A 28-year-old man presented with a three-day history of fever, cough, and progressive dyspnea. Chest CT showed diffuse ground-glass opacities containing pulmonary cysts (Figure 1).
Ground-glass opacity is perhaps the most common abnormal pattern seen on chest CT scans of individuals with lung diseases, making it an extremely nonspecific finding. The differential diagnosis of pulmonary cysts is more limited, although it still encompasses a considerable number of diseases. When the two patterns coexist, the list of diagnostic possibilities is greatly reduced.
The association of ground-glass opacities with pulmonary cysts can occasionally be seen in desquamative interstitial pneumonia and hypersensitivity pneumonitis. However, in those diseases, cysts are rare and, when present, are typically few in number. A history of contact with birds or fungi can indicate a diagnosis of hypersensitivity pneumonitis.

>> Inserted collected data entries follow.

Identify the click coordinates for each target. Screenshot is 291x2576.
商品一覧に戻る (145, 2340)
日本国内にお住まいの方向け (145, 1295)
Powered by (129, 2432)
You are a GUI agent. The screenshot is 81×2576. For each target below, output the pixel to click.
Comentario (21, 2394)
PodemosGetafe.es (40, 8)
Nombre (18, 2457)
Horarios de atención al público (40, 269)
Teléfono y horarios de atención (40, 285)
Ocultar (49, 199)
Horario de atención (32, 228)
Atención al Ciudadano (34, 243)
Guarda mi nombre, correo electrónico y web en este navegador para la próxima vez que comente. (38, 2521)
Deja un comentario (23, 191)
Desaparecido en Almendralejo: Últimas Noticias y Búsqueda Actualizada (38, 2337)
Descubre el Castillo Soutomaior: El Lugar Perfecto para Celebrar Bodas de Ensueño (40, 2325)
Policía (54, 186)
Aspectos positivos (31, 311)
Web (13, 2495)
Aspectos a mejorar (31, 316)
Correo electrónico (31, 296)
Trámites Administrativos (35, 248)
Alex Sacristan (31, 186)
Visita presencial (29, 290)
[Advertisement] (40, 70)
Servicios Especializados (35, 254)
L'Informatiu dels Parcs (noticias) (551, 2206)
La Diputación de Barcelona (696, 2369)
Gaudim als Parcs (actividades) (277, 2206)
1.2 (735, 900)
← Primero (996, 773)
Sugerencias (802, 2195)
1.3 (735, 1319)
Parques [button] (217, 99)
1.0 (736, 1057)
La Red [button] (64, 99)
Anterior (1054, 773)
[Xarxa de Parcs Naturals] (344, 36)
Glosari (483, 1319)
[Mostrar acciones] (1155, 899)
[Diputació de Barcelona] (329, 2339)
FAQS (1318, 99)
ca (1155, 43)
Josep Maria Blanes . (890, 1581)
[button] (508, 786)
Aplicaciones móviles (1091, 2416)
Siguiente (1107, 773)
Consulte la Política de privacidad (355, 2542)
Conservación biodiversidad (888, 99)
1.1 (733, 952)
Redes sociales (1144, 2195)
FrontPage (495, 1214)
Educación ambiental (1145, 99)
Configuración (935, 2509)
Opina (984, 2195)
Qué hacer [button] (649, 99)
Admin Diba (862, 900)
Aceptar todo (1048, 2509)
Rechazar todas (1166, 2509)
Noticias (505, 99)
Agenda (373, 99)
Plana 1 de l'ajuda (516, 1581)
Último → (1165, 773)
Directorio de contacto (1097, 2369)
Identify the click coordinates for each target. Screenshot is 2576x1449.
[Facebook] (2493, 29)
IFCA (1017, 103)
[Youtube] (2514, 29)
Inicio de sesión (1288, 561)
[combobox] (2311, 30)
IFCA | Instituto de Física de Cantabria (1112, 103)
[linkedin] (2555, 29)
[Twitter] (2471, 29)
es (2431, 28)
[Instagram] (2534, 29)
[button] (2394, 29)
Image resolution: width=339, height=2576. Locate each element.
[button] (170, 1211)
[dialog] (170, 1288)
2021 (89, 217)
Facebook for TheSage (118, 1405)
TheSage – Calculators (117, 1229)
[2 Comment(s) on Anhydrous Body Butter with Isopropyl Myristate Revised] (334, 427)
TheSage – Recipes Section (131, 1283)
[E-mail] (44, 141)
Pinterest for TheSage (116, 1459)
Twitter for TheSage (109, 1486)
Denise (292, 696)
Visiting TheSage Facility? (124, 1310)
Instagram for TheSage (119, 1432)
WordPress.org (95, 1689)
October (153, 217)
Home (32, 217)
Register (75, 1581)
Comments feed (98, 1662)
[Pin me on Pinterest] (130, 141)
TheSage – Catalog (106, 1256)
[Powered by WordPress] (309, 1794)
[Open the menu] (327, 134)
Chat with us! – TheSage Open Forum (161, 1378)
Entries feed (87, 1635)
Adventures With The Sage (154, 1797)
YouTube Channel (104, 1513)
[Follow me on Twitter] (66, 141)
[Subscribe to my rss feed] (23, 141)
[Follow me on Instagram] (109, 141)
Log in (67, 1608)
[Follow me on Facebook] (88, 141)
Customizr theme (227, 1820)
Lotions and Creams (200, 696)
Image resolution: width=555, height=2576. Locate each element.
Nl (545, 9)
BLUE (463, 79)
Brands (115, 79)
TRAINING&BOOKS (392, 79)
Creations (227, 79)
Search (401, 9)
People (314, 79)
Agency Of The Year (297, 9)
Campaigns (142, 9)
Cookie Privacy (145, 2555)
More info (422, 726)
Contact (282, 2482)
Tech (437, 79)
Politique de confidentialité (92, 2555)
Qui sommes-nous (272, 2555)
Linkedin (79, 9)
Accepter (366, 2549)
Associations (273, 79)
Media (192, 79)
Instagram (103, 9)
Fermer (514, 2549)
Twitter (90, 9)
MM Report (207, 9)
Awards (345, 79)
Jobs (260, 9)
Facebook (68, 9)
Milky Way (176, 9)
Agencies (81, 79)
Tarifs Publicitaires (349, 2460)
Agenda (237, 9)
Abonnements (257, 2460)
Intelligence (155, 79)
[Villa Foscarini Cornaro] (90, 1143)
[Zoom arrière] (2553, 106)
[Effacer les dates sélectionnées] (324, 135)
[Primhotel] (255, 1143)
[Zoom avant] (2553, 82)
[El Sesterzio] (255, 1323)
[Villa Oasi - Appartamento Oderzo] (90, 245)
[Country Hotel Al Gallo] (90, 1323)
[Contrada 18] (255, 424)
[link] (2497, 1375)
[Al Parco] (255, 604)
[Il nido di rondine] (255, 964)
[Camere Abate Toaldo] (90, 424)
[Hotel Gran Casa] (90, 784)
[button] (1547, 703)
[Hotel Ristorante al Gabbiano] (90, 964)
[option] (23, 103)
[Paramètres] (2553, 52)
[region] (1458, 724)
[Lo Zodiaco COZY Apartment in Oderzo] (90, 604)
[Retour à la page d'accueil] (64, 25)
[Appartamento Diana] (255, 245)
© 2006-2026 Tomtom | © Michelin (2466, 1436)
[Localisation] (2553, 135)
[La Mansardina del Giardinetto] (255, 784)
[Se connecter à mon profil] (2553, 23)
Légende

Hemorrhagic pulmonary metastases and traumatic pulmonary pseudocysts can also have similar imaging aspects when accompanied by pulmonary hemorrhage. The clinical history is generally sufficient to raise the diagnostic suspicion of those two diseases.
The two conditions that most often manifest as an association of ground-glass opacities with pulmonary cysts are lymphocytic interstitial pneumonia and Pneumocystis jirovecii pneumonia (pneumocystosis).
Lymphocytic interstitial pneumonia is commonly seen in individuals infected with HIV, those infected with the Epstein-Barr virus, and those with immunodeficiency from other causes. Notable among the systemic diseases seen in immunocompromised individuals are Sjögren's syndrome and systemic lupus erythematosus. The main clinical manifestations of those two diseases include dyspnea, cough, weight loss, and chest pain. In most cases, CT shows a combination of ground-glass opacities, consolidation, peribronchovascular thickening, poorly defined nodules, and cysts. The cysts are few in number and are diffusely distributed.
Pneumocystosis is seen almost exclusively in immunocompromised patients (HIV-infected patients, bone marrow transplant recipients, and patients using immunosuppressants). Although the symptoms are insidious, including a dry cough, low-grade fever, and dyspnea, untreated cases can progress to respiratory failure and death. The combination of a positive medical history, physical examination findings consistent with the disease, lymphopenia, and elevated serum levels of lactate dehydrogenase facilitate the diagnosis. The fungus can be identified in sputum and bronchoalveolar lavage fluid. The findings on CT include extensive ground-glass opacities, with or without septal thickening. Cysts are relatively common and tend to have a predilection for the upper lobes. Pleural effusion is quite rare.
Our patient presented with a rapidly evolving pulmonary infection, hypoxemia, and elevated serum levels of lactate dehydrogenase. Given those circumstances, the most likely hypothesis was pneumocystosis. The patient underwent an HIV test, which was positive. Examination of the bronchoalveolar lavage fluid showed the presence of P. jirovecii, confirming the diagnosis.